Answer these questions from the text on Hive complex datatypes.
1. Which three types of complex datatypes does it name?
2. In a map, what kind of type must the keys be?
3. What is the concept of a struct said to be very similar to?

▶ **Reading text**
• • • • • • •

The basic idea of complex datatypes is to store multiple values in a single column. So if you are working with a Hive database and you query a column, but then you notice “This value I need is trapped in a column among other values…” you just came across a complex a.k.a. nested datatype.
There are three types: arrays
, maps
and structs
. First, you have to understand, which types are present. Depending on the datatype, there are different ways how you can access the values.
-
array
(ARRAY<data_type>
): It is an ordered collection of elements. The elements in the array must be of the same type. So you have for example an array of strings, integers etc. -
map
(MAP<primitive_type, data_type>
): It is an unordered collection of key-value pairs. Keys must be of primitive types. Values can be of any type. A map can have an arbitary number of elements. -
struct
(:STRUCT<col_name : data_type
): It is a collection of elements of different types. The concept of a struct is very similar to a row in a table: structs have a fixed number of fields (“columns”). Every field has a predefined type.

• • • • • • •

▶ **Available data**
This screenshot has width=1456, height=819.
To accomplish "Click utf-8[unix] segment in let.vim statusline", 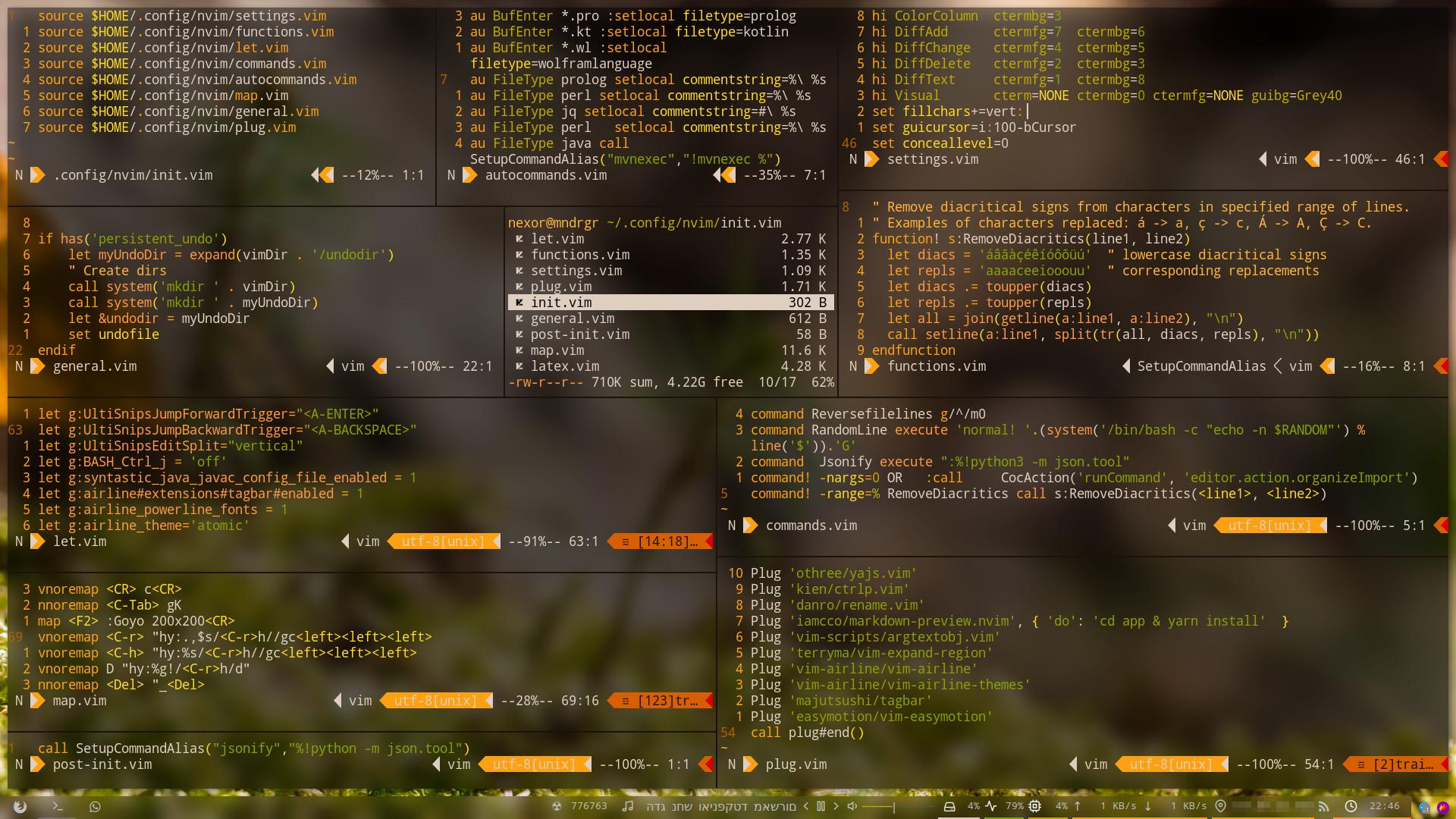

• • • • • • •

▶ **Solution to the problem**
1. Arrays, maps and structs.
2. Primitive types.
3. A row in a table.